• **What the exercise asks**
The line with "The height and" through the last line of the entries: give these again exactly, and only these, without any pictures.

• **Extracted data**
-- Opening Marker --
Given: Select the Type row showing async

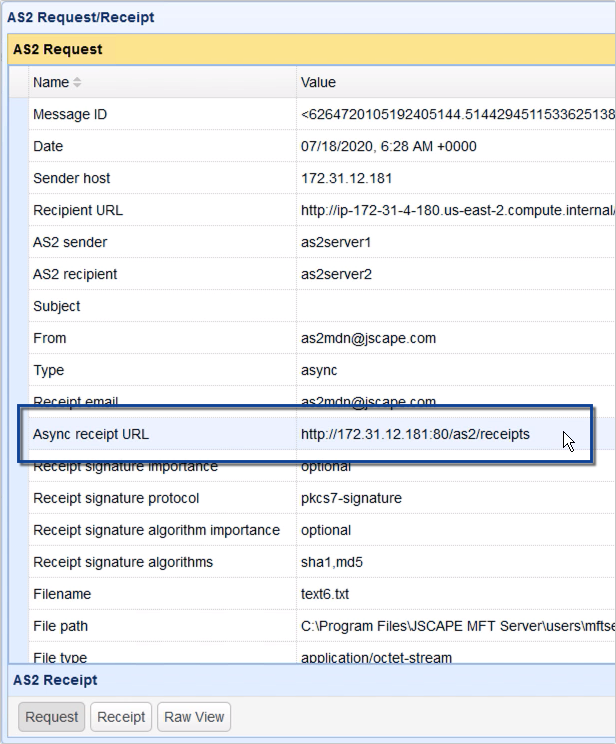Looking at the screenshot, I should click(x=49, y=370).
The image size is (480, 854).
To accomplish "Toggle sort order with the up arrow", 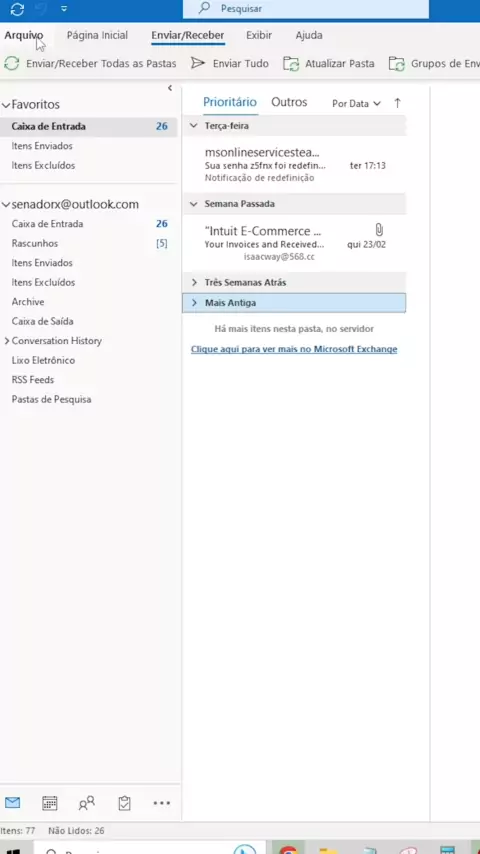I will tap(398, 103).
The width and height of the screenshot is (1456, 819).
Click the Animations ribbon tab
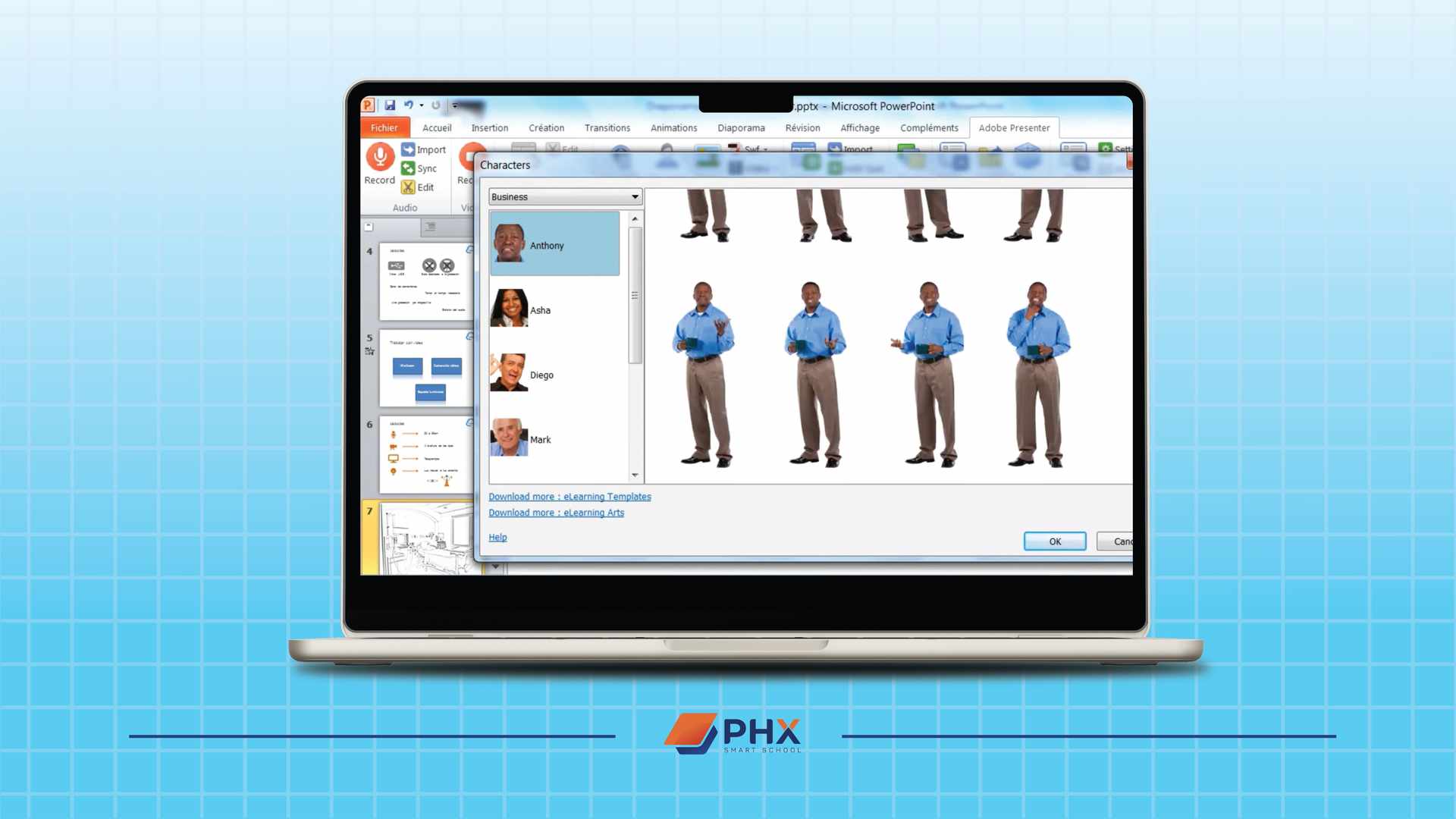674,127
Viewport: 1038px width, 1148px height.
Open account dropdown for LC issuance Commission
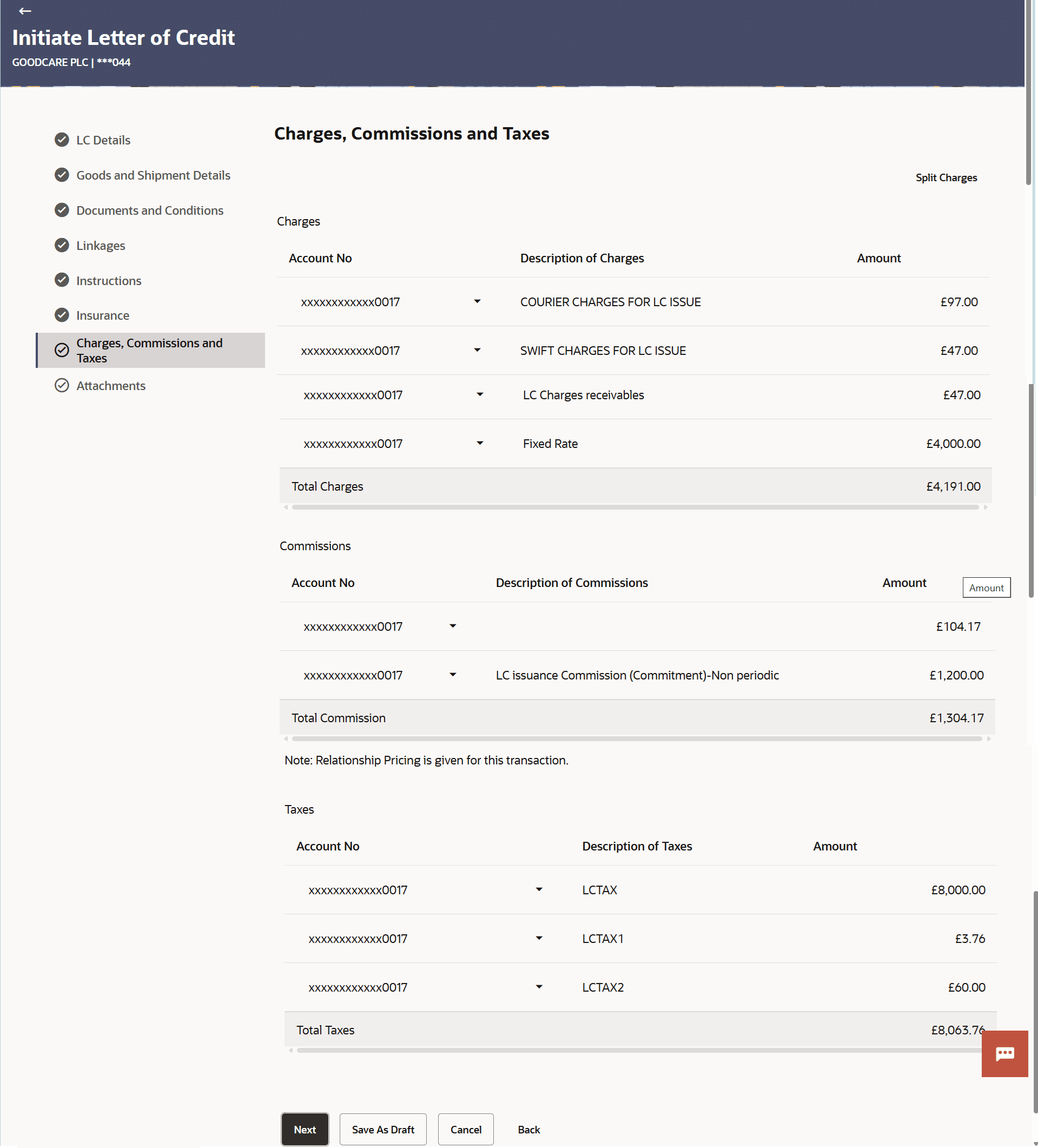click(453, 675)
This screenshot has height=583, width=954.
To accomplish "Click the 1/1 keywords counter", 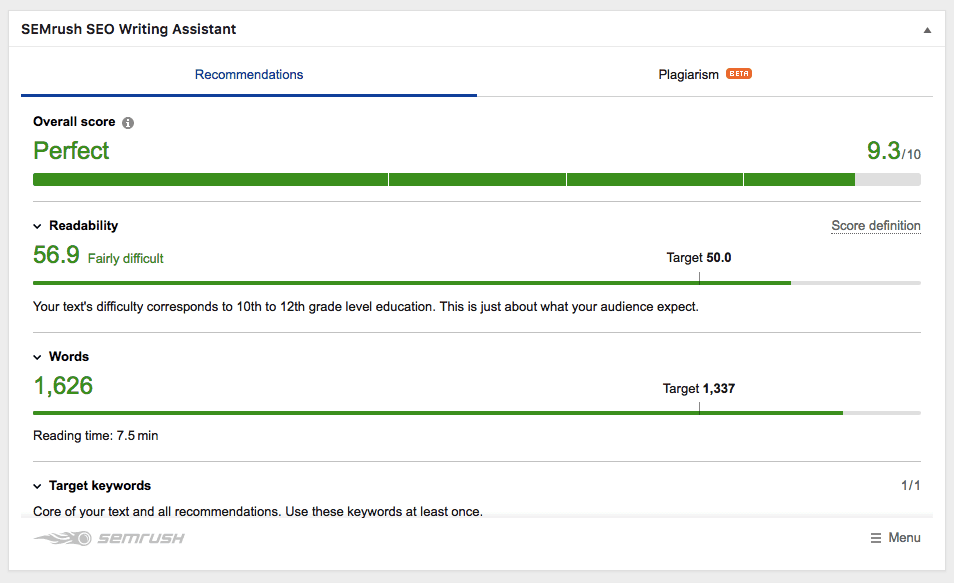I will [x=911, y=486].
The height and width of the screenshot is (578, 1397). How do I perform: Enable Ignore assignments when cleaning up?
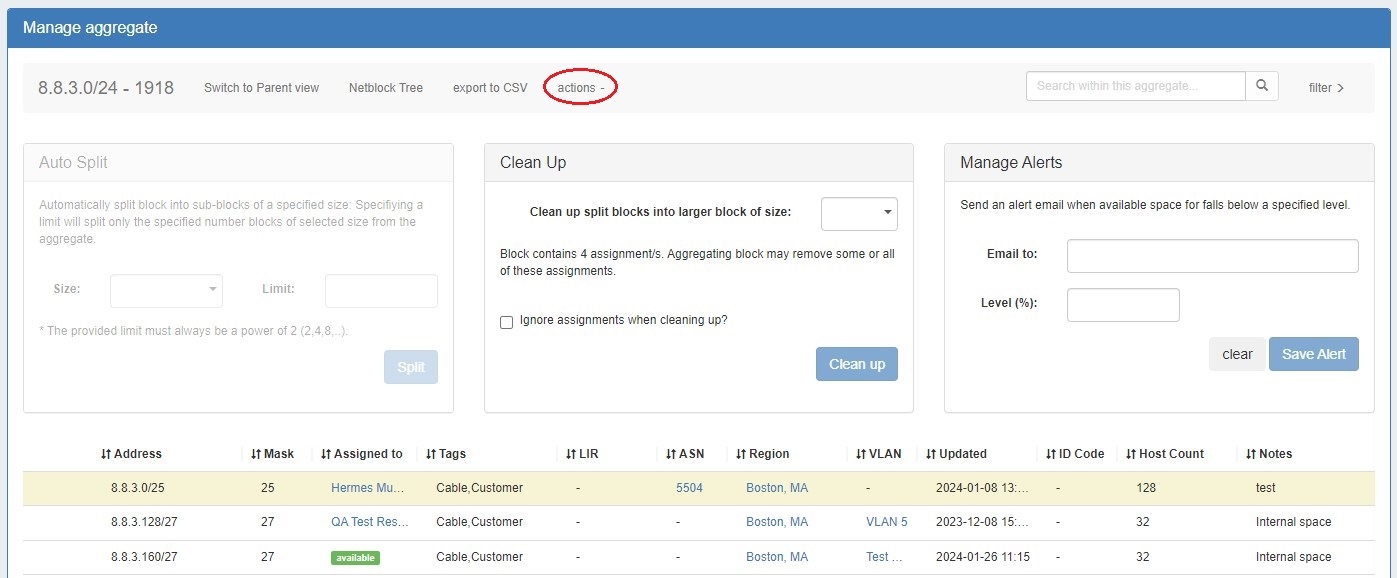coord(506,322)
-- Closing Marker --
• **Reply to the task**
The height and width of the screenshot is (578, 1397). How do I perform: Enable Ignore assignments when cleaning up?
coord(506,322)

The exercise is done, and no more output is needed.